Obwohl illegale Aktivitäten mit Kryptowährungen nur einen Bruchteil des Marktes ausmachen, wurden im letzten Jahr entsprechende Gesetze durch viele Länder erlassen. Anlass dazu waren die Empfehlungen der FATF, deren Umsetzung aber Sache der einzelnen Staaten ist.

Bei „AMLD5“ handelt es sich also um eine Direktive auf europäischer Ebene, die in ihrer jetzigen Form die fünfte Anpassung erfährt. In der neuesten Fassung berücksichtigt sie erstmals auch Kryptowährungen und ist damit ausschlaggebend für Börsen, Wallet-Provider und andere Unternehmen, die unmittelbar mit Kryptowährungen Geschäfte betreiben.

Es gilt zu erwarten, dass insbesondere KYC-Verfahren zukünftig die Regel sein werden und damit Mehrkosten auf die Unternehmen zukommen. Um dies zu vermeiden ziehen die Börsen um.

Die Richtlinie ist albern

Nun zeigt sich, dass die Bürokratie kaum Möglichkeiten an der Hand hat, die tatsächlichen Probleme einzudämmen. Während „Max Mustermann“ demnächst seine Ausweiskopien und Selfies an Gott und die Welt weiterreichen darf, gehen die Profis direkt durch den Haupteingang. Und zwar ohne Kontrollen.
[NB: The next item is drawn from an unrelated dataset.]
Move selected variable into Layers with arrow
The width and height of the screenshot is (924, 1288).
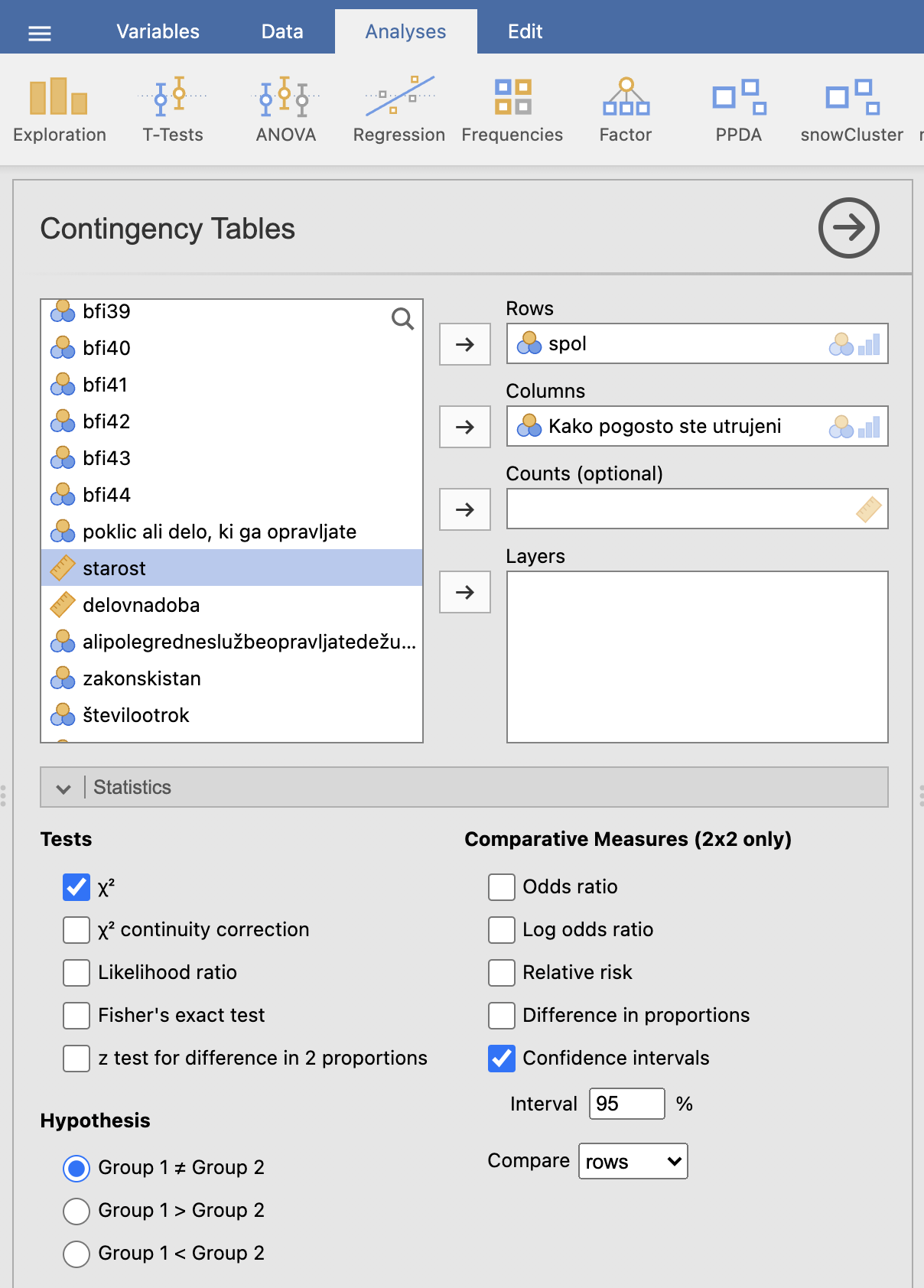[465, 592]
Wie ein durch Chainalysis veröffentlichter Bericht zeigt, findet die Geldwäsche, die insgesamt zu verzeichnen ist, nur im großen Stil statt. OTC Broker kontrollieren ihre Kunden kaum oder gar nicht und reichen das Geld an die Börsen weiter. Sie sind anscheinend akkreditierte Mittelsmänner und brauchen sich – da auch ihre Unternehmen häufig im Ausland sitzen – nicht um Richtlinien zu sorgen.

Der Umzug von Deribit und KyberSwap ist somit nur folgerichtig. Beide Börsen sind in ihrem Segment relativ klein und würden durch die Umsetzung von AMLD5 umso härter getroffen. Denn ihre Konkurrenz sitzt bereits auf diversen Märcheninseln oder in Ländern, wo der Arm des Gesetzes nicht ganz so lang ist.

Am Ende verliert also nur der Standort Europa.